In an effort to compare the ability of Abl and Arg to phosphorylate the CTD, both the kinases were immunoprecipitated from in vitro translations and incubated with increasing concentrations of GST-CTD in the presence of ATP (Fig. 3A). To compare the CTD-specific kinase activity of these two kinases, a nonspecific substrate, namely acid-denatured enolase, was also used. Under the conditions assayed, Arg phosphorylated the enolase substrate 2.2-fold better than Abl kinase (lanes 11 and 12). Fig. 3B shows the incorporation of 32P into GST-CTD as a function of increasing CTD concentrations. After normalizing for the equal kinase activity input in the kinase assays, it can be seen that both of these kinases phosphorylated the CTD equally well at the concentrations of the substrate tested (Fig. 3B). These results show that both Arg and c-Abl tyrosine kinase have the ability to phosphorylate the RNAP II with equal efficiency in vitro.

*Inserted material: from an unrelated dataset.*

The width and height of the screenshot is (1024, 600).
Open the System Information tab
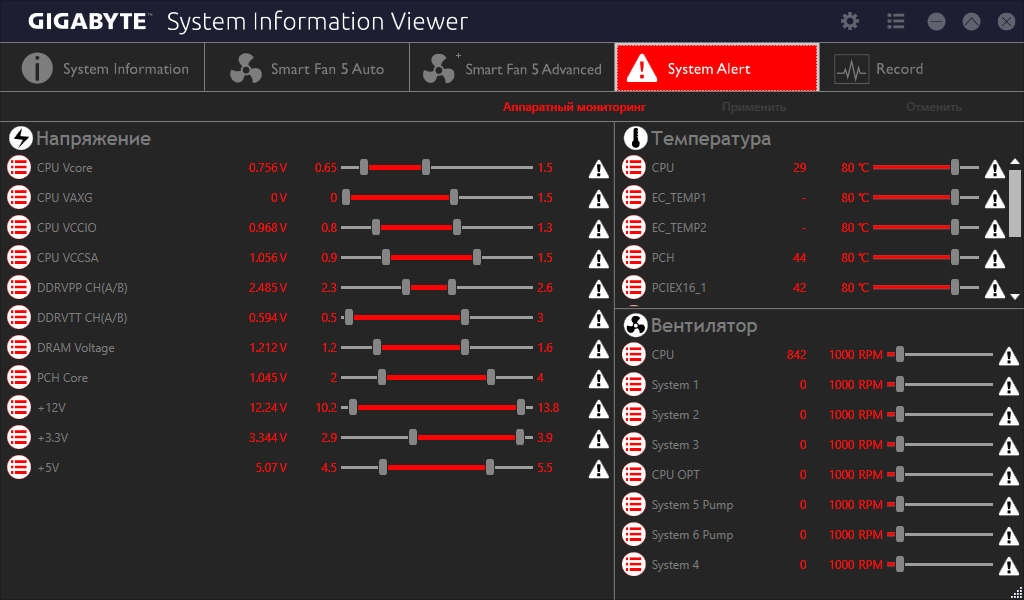(x=103, y=68)
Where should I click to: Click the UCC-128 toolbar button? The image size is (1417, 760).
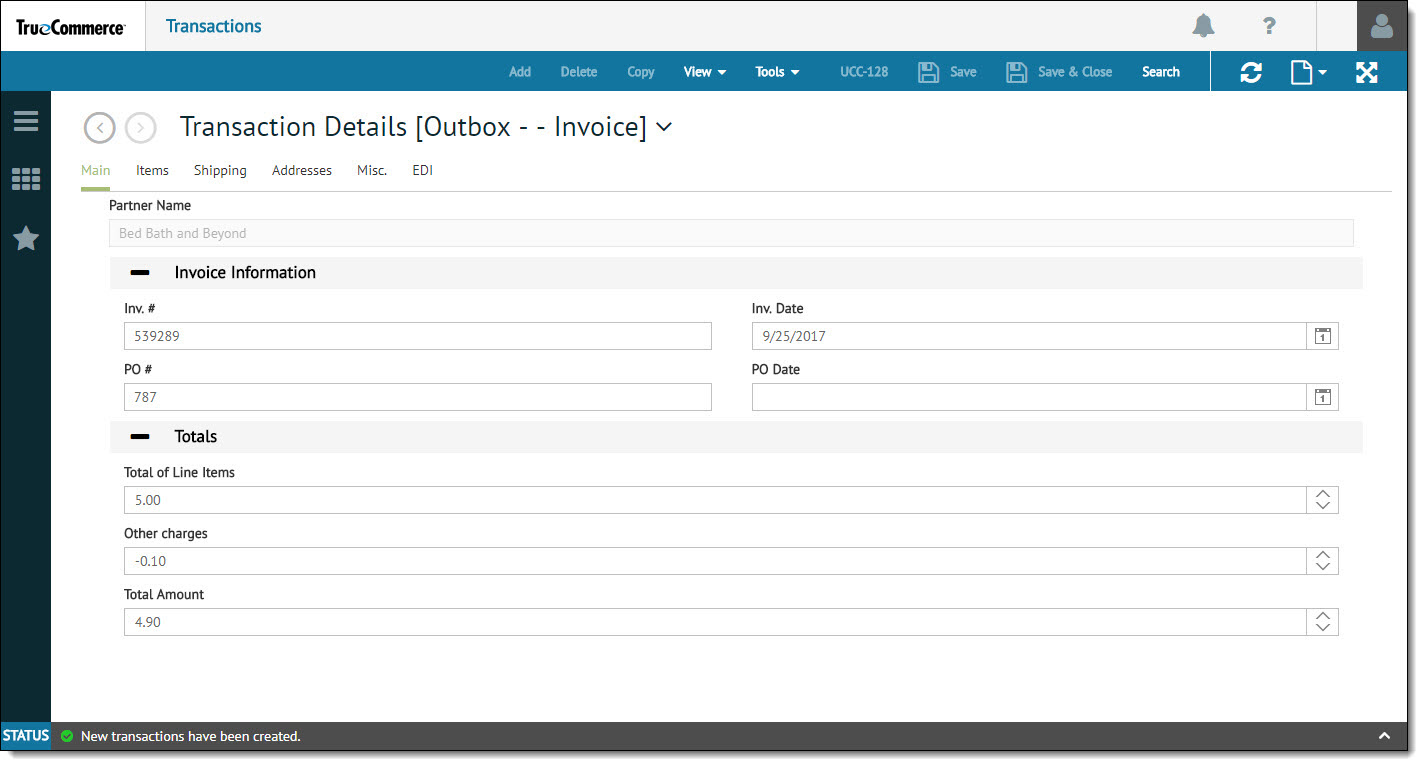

Fig. 3. Comparison of the CTD kinase activity of c-Abl and Arg. A, in vitro translated wild type c-Abl (lanes 1-5) or wild type (wt) Arg (lanes 6-10) were immunoprecipitated with anti-Abl or anti-Arg antibody, and the kinase activity was measured as a function of GST-CTD concentrations. The amounts of GST-CTD added were 0.002 (lanes 1 and 6), 0.05 (lanes 2 and 7), 0.2 (lanes 3 and 8), 0.5 (lanes 4 and 9), and 0.75 µg (lanes 5 and 10). Lanes 11 and 12 contained 1 µg of heat-denatured enolase in the kinase reaction mixtures. The phosphorylated samples were separated by SDS-polyacrylamide gel, transferred to Immobilon, and exposed for autoradiography. B, quantitation of 32P incorporation into GST-CTD catalyzed by either wt-Abl or wt-Arg, measured in arbitrary units with a PhosphorImager.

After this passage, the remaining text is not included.